# [What needs to be done]
Please write out the entries word for word, beginning with the line that contains "Главная (45, 191)" and continuing through the line that contains "Realized with Klaro! (231, 543)", including both of those lines.

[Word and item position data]
● ● ● ● ● ● ●

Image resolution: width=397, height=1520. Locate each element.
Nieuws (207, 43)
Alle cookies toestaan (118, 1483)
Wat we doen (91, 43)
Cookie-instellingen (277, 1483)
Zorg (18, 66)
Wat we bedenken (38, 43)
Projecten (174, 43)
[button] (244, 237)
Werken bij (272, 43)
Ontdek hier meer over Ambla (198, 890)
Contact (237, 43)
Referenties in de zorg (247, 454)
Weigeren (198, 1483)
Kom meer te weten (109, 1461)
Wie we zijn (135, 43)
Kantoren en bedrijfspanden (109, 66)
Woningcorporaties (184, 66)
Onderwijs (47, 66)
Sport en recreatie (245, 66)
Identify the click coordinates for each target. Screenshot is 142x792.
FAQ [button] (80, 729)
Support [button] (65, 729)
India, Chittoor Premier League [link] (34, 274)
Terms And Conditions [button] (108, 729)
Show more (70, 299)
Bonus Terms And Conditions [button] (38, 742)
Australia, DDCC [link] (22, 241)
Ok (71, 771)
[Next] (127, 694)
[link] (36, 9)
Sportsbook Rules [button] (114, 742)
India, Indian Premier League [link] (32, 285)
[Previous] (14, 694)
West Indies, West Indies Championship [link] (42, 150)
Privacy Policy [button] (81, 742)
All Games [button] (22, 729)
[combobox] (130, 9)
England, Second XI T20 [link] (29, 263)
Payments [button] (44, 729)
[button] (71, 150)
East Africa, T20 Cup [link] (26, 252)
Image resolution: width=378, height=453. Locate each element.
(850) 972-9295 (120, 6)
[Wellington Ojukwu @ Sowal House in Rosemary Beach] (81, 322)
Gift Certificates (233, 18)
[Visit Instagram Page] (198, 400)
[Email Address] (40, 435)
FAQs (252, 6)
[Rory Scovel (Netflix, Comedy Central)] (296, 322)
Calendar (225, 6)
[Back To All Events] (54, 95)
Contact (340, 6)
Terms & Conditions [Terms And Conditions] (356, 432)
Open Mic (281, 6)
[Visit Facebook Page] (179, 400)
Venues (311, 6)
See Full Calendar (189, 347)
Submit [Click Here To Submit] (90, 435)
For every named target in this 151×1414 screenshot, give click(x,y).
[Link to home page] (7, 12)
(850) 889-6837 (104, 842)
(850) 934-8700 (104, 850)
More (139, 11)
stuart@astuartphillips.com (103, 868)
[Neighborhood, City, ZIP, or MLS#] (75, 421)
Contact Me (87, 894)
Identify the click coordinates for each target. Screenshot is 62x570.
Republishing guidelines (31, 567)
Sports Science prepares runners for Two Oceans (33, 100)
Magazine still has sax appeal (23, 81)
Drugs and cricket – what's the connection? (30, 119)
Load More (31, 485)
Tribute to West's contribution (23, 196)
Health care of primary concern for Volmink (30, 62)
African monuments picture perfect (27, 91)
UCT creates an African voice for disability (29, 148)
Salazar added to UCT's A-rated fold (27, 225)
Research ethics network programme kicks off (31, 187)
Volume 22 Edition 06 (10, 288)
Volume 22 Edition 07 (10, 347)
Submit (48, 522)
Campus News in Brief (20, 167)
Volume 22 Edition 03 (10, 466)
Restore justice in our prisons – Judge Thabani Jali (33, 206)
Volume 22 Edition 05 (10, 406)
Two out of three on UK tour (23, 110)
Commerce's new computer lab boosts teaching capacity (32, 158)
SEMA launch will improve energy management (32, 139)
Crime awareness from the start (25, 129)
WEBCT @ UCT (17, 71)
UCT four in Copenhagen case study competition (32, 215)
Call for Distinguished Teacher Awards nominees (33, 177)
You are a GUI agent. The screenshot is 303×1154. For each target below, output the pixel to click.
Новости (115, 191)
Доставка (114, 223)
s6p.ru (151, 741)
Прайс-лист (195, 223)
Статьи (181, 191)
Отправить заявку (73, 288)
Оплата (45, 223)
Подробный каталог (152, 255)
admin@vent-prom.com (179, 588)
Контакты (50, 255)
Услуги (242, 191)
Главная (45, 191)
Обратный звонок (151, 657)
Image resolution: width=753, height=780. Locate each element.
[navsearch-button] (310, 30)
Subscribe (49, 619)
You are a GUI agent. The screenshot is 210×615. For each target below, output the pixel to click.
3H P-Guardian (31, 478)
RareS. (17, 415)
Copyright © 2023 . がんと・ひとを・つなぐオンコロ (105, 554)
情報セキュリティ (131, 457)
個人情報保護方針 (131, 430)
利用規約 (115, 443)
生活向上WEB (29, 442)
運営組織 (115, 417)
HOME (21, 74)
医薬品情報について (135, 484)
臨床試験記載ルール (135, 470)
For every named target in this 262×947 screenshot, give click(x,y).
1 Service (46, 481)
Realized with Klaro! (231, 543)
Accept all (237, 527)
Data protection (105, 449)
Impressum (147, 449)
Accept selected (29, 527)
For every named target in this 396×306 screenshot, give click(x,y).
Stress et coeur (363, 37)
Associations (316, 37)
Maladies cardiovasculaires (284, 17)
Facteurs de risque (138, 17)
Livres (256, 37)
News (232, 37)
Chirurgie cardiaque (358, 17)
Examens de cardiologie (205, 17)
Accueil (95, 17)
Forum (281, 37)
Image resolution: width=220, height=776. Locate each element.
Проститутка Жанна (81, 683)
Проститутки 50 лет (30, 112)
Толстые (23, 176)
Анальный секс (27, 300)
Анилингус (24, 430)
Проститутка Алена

● ● ● ● ● ● ●

# [Task response]
Главная (45, 191)
Обратный звонок (151, 657)
Image resolution: width=753, height=780. Locate each element.
[navsearch-button] (310, 30)
Subscribe (49, 619)
You are a GUI agent. The screenshot is 210×615. For each target below, output the pixel to click.
3H P-Guardian (31, 478)
RareS. (17, 415)
Copyright © 2023 . がんと・ひとを・つなぐオンコロ (105, 554)
情報セキュリティ (131, 457)
個人情報保護方針 (131, 430)
利用規約 (115, 443)
生活向上WEB (29, 442)
運営組織 (115, 417)
HOME (21, 74)
医薬品情報について (135, 484)
臨床試験記載ルール (135, 470)
For every named target in this 262×947 screenshot, give click(x,y).
1 Service (46, 481)
Realized with Klaro! (231, 543)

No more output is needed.